Os motins sucedem-se, organizados por criminosos neo-nazis e ultraconservadores, que conseguiram transformar uma notícia falsa, factualmente desmentida de forma irrefutável, na culpa colectiva de imigrantes e muçulmanos, táctica habitual destes extremistas, que de resto remonta à Alemanha Nazi e a actos de puro terrorismo como a Noite de Cristal ou Incêndio do Reichstag. A história repete-se, uma e outra vez.

A elite extremista que se agiganta na Europa tem uma estratégia clara: fomentar a divisão, a discórdia e o conflito, para emergir como a solução que trará a ordem e a tranquilidade. Mas nós sabemos em que consiste a ordem e a tranquilidade dessa gente: traduz-se em prisões arbitrárias, polícias políticas, assassinato de opositores e supressão da separação de poderes e do Estado de Direito.

Deixei o melhor para o fim e termino com o tema religioso que verdadeiramente interessa e que não atrai extremistas ou chalupas: faltam 2 dias para arrancar a edição de 2024 das Festas em Honra de Nossa Senhora das Dores, este ano organizadas por Valdeirigo.

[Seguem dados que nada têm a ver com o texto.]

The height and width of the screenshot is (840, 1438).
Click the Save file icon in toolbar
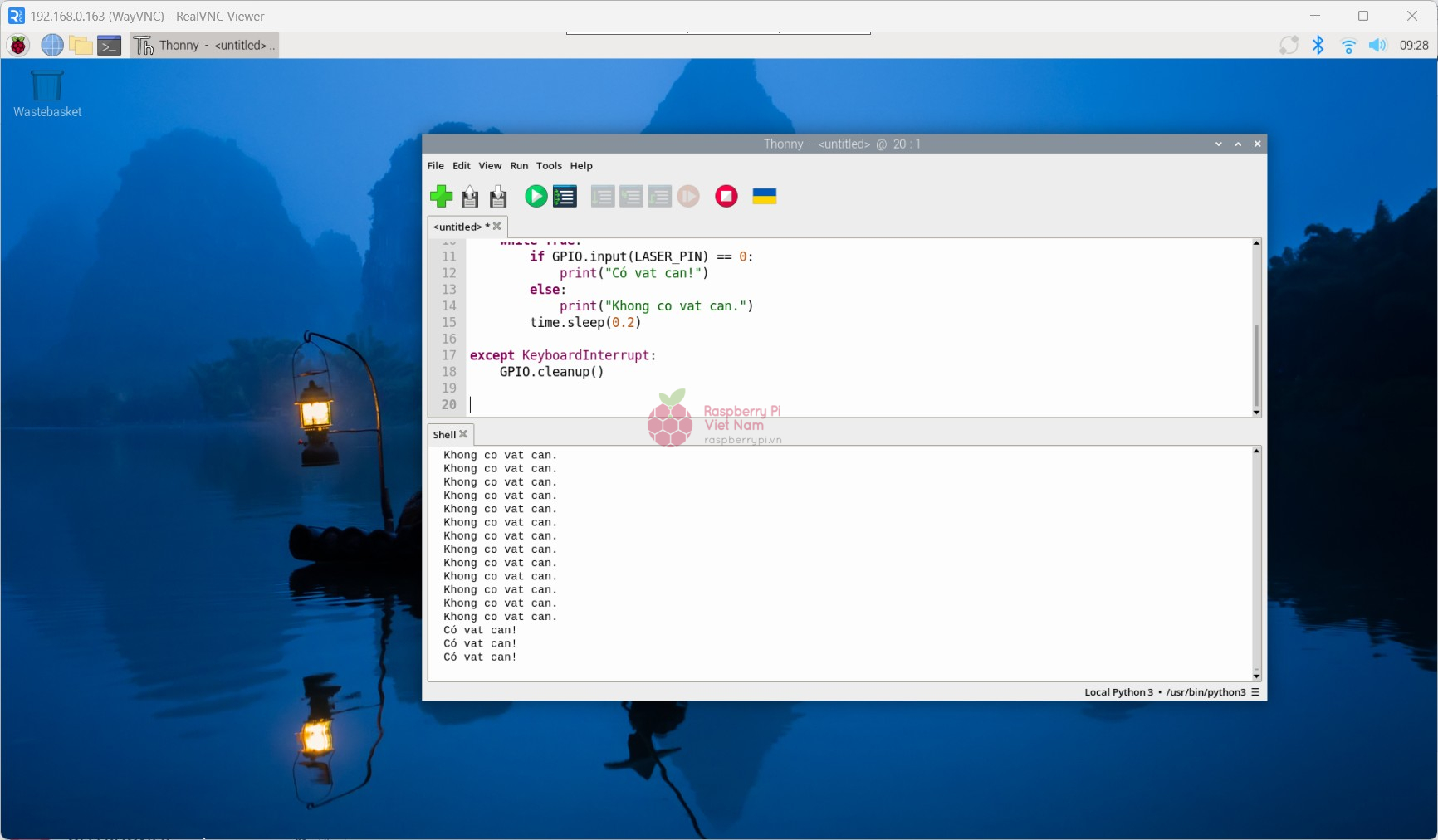[x=498, y=197]
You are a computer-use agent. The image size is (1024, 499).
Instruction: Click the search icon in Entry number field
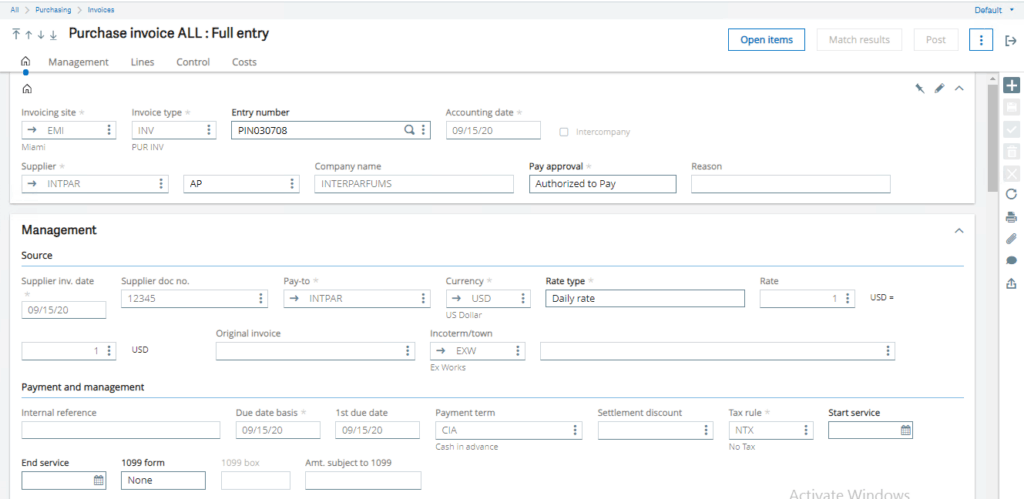pos(409,130)
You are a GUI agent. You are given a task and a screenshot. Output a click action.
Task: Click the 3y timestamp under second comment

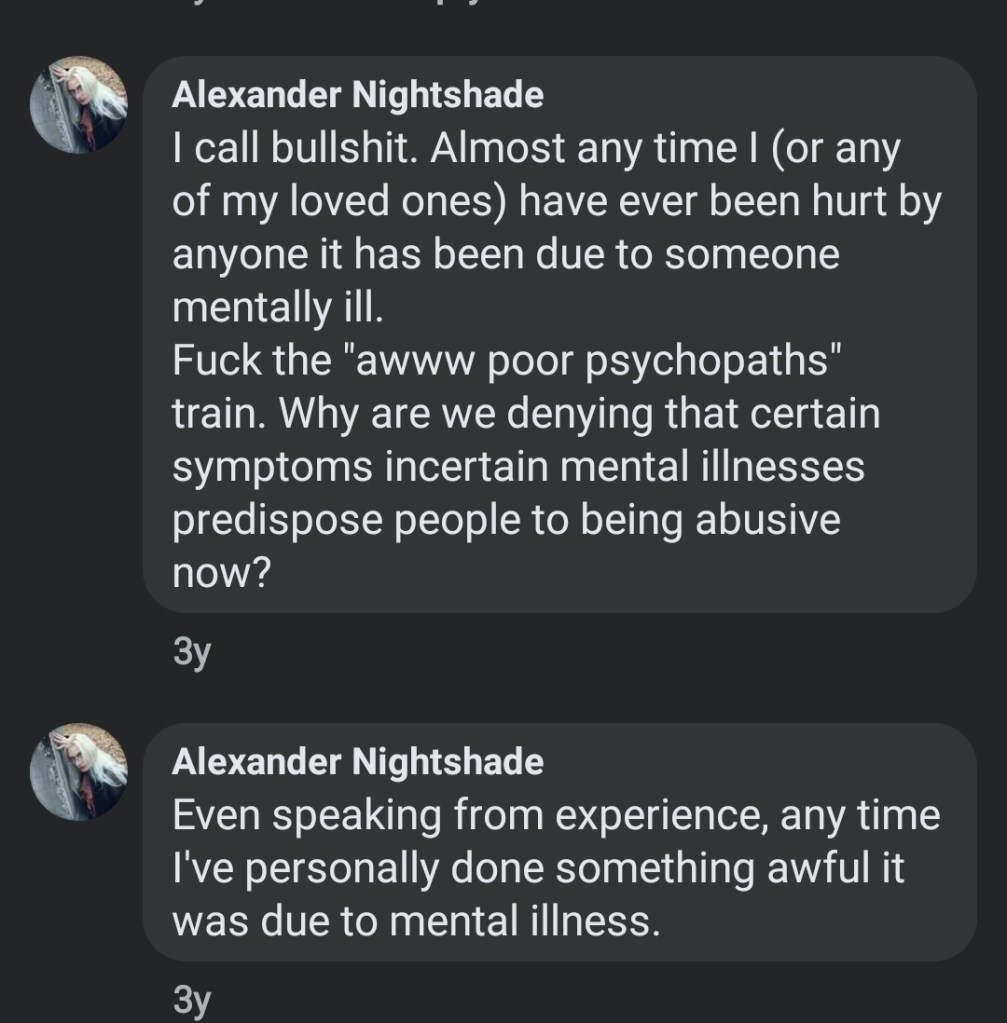click(x=192, y=999)
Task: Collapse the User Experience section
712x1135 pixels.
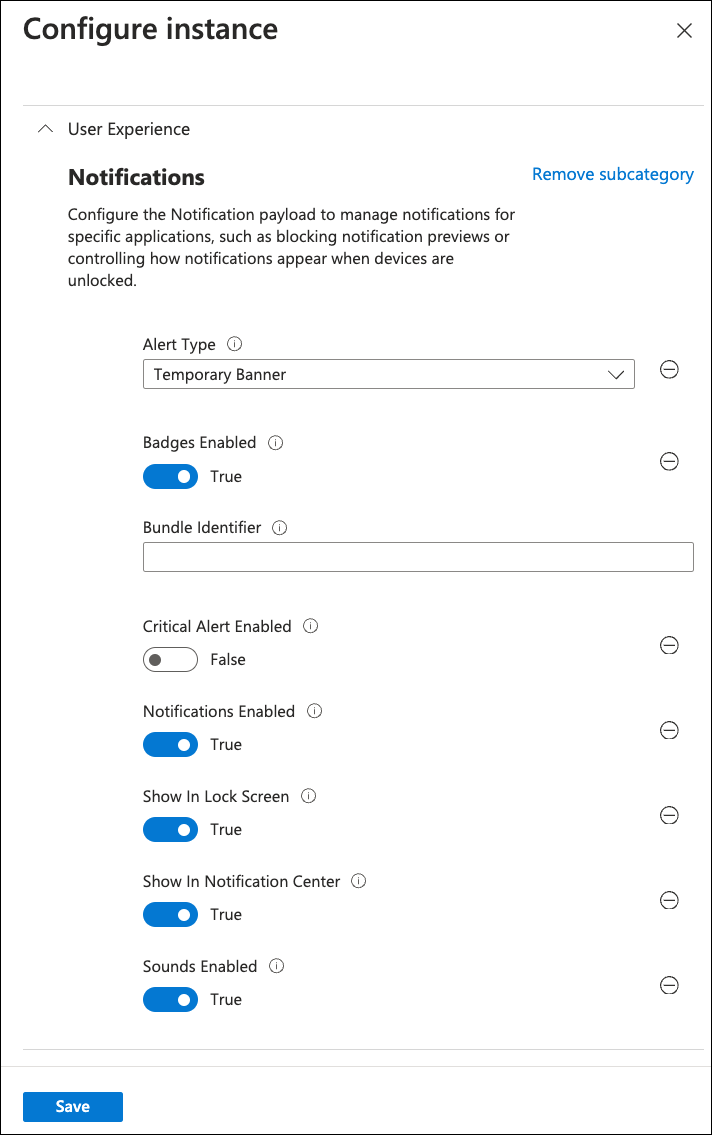Action: click(44, 129)
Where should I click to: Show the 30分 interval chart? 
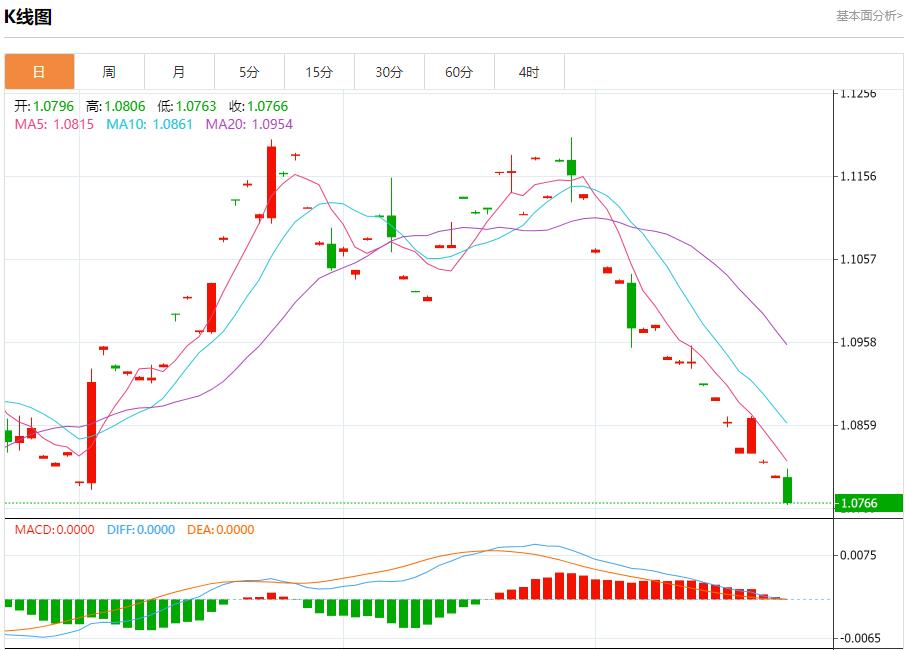pos(389,72)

As Festas arrancam no Sábado, com a tradicional procissão de velas, têm um cartaz interessante e diversificado que inclui os trofenses Miguel 7 Estacas, João Marques, Xavier, Júpiter, Conjunto Típico do Val, Sons e Cantares do Ave, Orquestra de Ritmos Ligeiros, Orquestra Urbana da Trofa e, claro, a Banda de Música da Trofa. A Majestosa Procissão acontece no Domingo, 18 de Agosto.

Importa sublinhar que ainda vão a tempo de ajudar a comissão. É cada vez mais difícil organizar as nossas festas, seja porque faltam pessoas e porque os donativos são cada vez menos, e todos podemos fazer algo para garantir que se mantém vivas por muitos e bons anos. Em todo o caso, é fundamental que comecemos a pensar que futuro queremos para as Festas. De ano para ano, a situação está cada vez mais insustentável.

Até Setembro, boas Festas e boas férias!